Perguntei tentando me lembrar de sua fisionomia nas redondezas.
– Moro na outra rua há alguns meses. Vou sempre às festas juninas do bairro. Danço pouco, mas observo muito.
Continuávamos conversando com poucas palavras, sem sair do ritmo, e a cada movimento da dança, Zé Antonio aproximava mais o seu corpo do meu.
Nós transpirávamos de calor, o que não nos impedia de colar nossos corpos pulsantes.
Meu rosto se apoiava exatamente no pescoço molhado de Zé Antônio e eu podia sentir um cheirinho bom de perfume misturado com suor.
– Desculpe se eu não danço tão bem – sussurrou ele em meu ouvido, deixando sua respiração esquentar meu pescoço e arrepiar meu corpo.
A essas alturas, a dança era a única coisa que não estava em jogo. Eu me entregava sem sentir, deixava que ele me levasse para onde ele queria, meus pés moviam-se por vontade própria. Eu estava em outra dimensão.
De repente, ele parou de falar para que seus lábios, escondidos por trás dos meus cabelos, pudessem aquecer mais ainda meu pescoço. Eu fechei os olhos e lentamente virei meu rosto para que nossas bocas se encontrassem. Zé Antônio beijava muito melhor do que dançava, mas nossas bocas quentes e molhadas, mergulhadas uma na outra, não percebiam isso.
Eu não queria que nossos lábios se afastassem, nunca mais. Acho que ele também.
Após alguns minutos incontáveis, Zé Antônio, ainda segurando minha mão e conduzindo meu corpo na dança, afastou seu rosto minimamente para poder olhar em meus olhos.
– Eu tenho que ir – sussurrou ele.
Eu, com meus lábios molhados, colei minha boca na dele como resposta. Dessa vez, Zé Antônio devorou minha boca com sua língua macia, e engoliu as palavras.
Eu podia ouvir o som incessante do celular, no bolso de sua calça jeans.
Ele passou a mão pelos meus cabelos. Teve dificuldades de separar sua boca da minha para soltar suas palavras.
– Obrigado pela dança – murmurou quando conseguiu respirar, ainda com sua boca colada na minha.
Tentei responder, mas não tive tempo. Zé Antônio saiu do mesmo jeito que chegou.
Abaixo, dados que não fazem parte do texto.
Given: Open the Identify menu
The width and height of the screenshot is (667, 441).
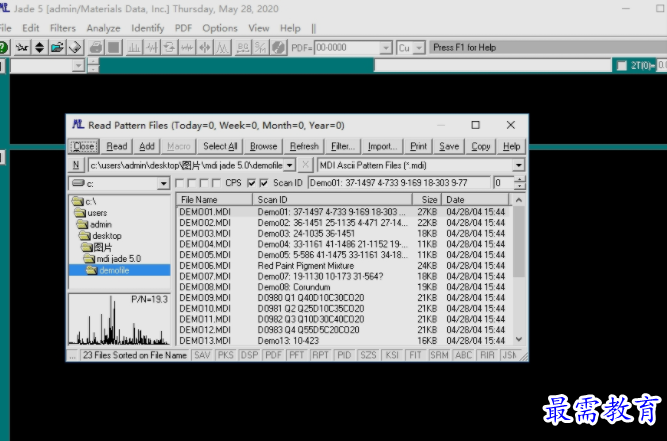Looking at the screenshot, I should coord(148,28).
– Obrigada pelo beijo – foi a resposta que ficou em meu pensamento.
Zé Antônio sumiu da festa em um passe de mágica. No outro dia, tentei encontrá-lo nas ruas vizinhas. Sem sucesso.
Quem era aquela criatura, para quem eu entreguei minha boca sem pudor, que chegara do nada, e me deixara no meio do salão, sem uma pista qualquer, além de ser Zé Antônio?
Francisco tentou reatar nossa parceria na dança, mas a magia que conduzia nossos corpos no mesmo ritmo e tom, esvaíra-se como fumaça no ar.
O gosto do beijo que transformara minha noite em puro mistério, conduzia meus instintos à procura do autor de tamanha arte.
Eu andei pelas redondezas durante dois dias e duas noites. Nada.
Quem estaria do outro lado do celular que insistia tanto em levar José Antônio para longe de mim? Uma namorada ciumenta? Esposa e filhos esperando pelo pai?
Uma chuva fina começou a cair na última noite da festa. Cheguei animada e me uni às outras pessoas aguardando ansiosas o cantor, que transformaria as suas vidas, pelo menos naquele momento.
Ele entrou tocando sua sanfona, sua voz rouca e harmoniosa anunciou sua presença. Minha música de forró favorita ecoou em meus ouvidos, meus olhos foram atraídos instintivamente. Meu corpo parou levado pela surpresa. Ele se posicionou no meio do palco, e eu avistei o homem que aqueceu meu pescoço com aquela mesma voz.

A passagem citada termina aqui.